Letting Purpose dictate the Business

When you think about what purpose a company or organisation has, it is customary to label profit as the purpose of the business. It is the reality of many companies and organisations operating today. Purpose driven organisations have a competitive advantage and are creating better results over those organisations that purely focus on financial profits. The purpose of an organisation should be unique to each organisation and not profit making alone. 

Think about waking up each day with a job you’re not passionate about, but that earns you a decent salary. You could do so much with the resources you have but would you be satisfied? For how long would you be able to wake up excited and motivated? Not for long. What you would be lacking is the purpose, the purpose behind doing the job, the purpose to go forth with gusto and the purpose to persevere. Organisations are a lot like the individuals that work for it. A purpose-driven organisation has a reason to be. Imagine being part of an organisation where you’re told, “We have to reach our profit target of X million Rupees.” You might get a pay rise on achieving the profit target, but would you be motivated? Now imagine an organisation where you’re told, “You’re part of this movement/you’re a changemaker.” Your perception about yourself would change as you would see yourself as an empowered and a motivated individual. You would start loving more what you do. 

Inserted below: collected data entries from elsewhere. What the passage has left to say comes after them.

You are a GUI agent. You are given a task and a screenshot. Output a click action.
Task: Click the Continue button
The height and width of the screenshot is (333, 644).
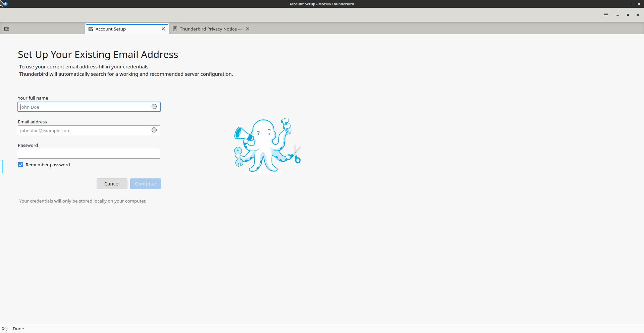point(145,184)

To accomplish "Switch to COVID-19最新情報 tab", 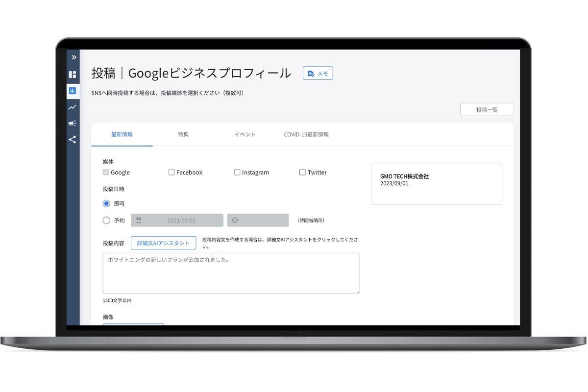I will click(306, 134).
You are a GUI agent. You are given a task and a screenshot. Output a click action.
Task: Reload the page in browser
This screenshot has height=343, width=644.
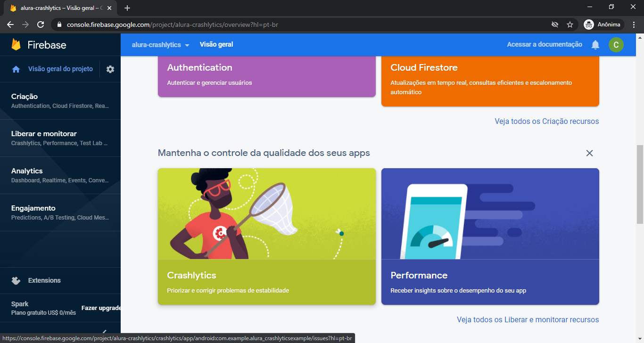pyautogui.click(x=41, y=25)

In the business world, many organisations define their purpose based on the marketplace or their perceived competitors. Due to this thirst for high numbers, many organisations fail to reach their potential and sustained growth. If profit or the marketplace or your perceived competitors are your basis for defining your purpose, then you may end up forming an organisation that duplicates what other organisation does and due to the element of risk involved, you might not be able to gain a firm footing in the market. Profit and other financial measures are not a good guide in developing a product or strategy, nor do they inspire employees or enhance customer loyalty. 

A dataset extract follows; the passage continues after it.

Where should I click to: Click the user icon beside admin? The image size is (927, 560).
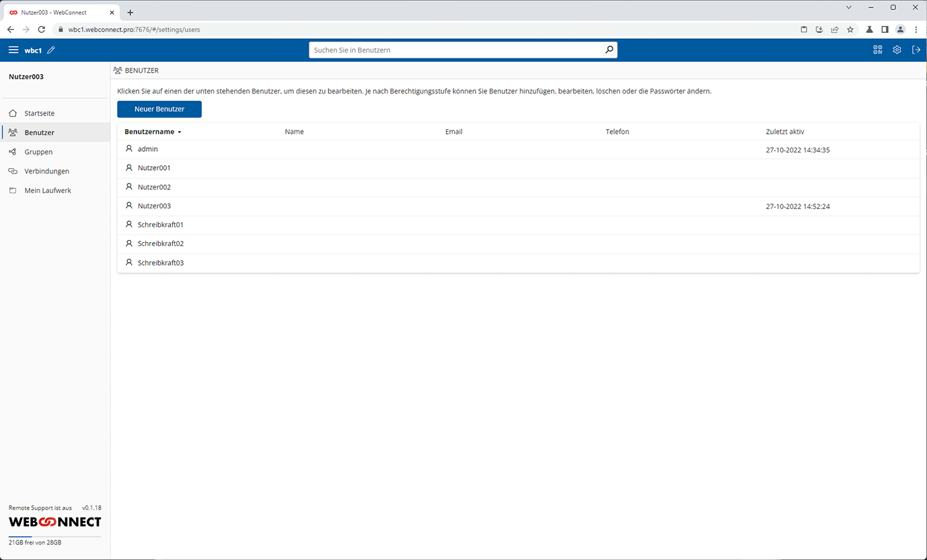click(128, 149)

So, what is this ‘Purpose’? In order to gain a more coherent image of what purpose is, let’s take a look at the diagram below which Simon Sinek, a British-American author, calls ‘The Golden Circle.’ 

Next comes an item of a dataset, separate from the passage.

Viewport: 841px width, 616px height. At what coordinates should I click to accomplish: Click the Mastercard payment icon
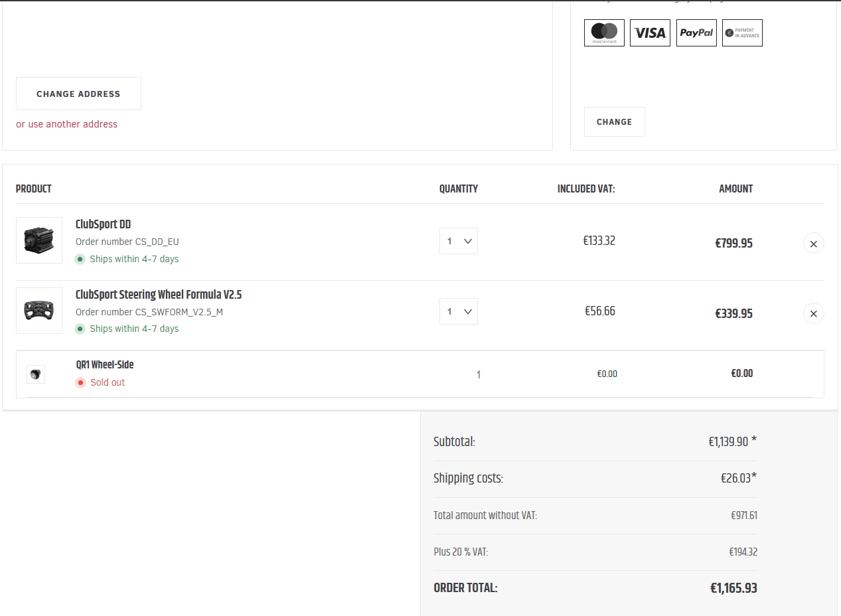(604, 33)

What? – this is what the organisation is. Whether it is a petroleum company or a marketing agency. 

How? – this is how the organisation carries out its operations. It entails all the wheels that turn to operate that organisation. 

Why? – this is the purpose of the organisation, which many organisations perceive to be profit. 

Now, before I dive in further detail, this Golden Circle applies to people and organisations. Simon Sinek in his TED Talk said that the most influential leaders and the most successful organisations, do not start with ‘What?’ Instead, they start from the core. ‘Why they want to do something?’ or ‘Why does an organisation exist?’ and then proceed to ‘How?’ and then ‘What?’ 

According to Aaron Hurst, founder of Imperative, 42% of non-purpose led companies have shown a drop in revenue while 85% of purpose led companies have shown positive growth. Why is this? In an article with the Harvard Business Review, Simon said, “Profit isn’t a purpose. It’s a result. To have purpose means the things we do are of real value to others.” Here’s the thing, companies that operate with purposes of making others’ lives easier tend to make profit as they satisfy a need or want such as convenience, unlike companies that only strive to make profit. 

The following table compares the various aspects of profit focused and purpose focused companies.

Furthermore, purpose-driven companies have a higher level of employee satisfaction and motivation with a purpose that differentiates them from the competition. 

Businesses that value long-term positive impacts over short-terms profits have been able to generate profits and withstand shifts in the economy as they are based on a purpose, that differentiates them from others, rather than profits. Such organisations are able to do so due to the positive implications of purpose-driven organisations on their employees and the consumers. As this philosophy of purpose over profit permeates the business environment, if it is adopted by organisations, the potential to improve the world is limitless.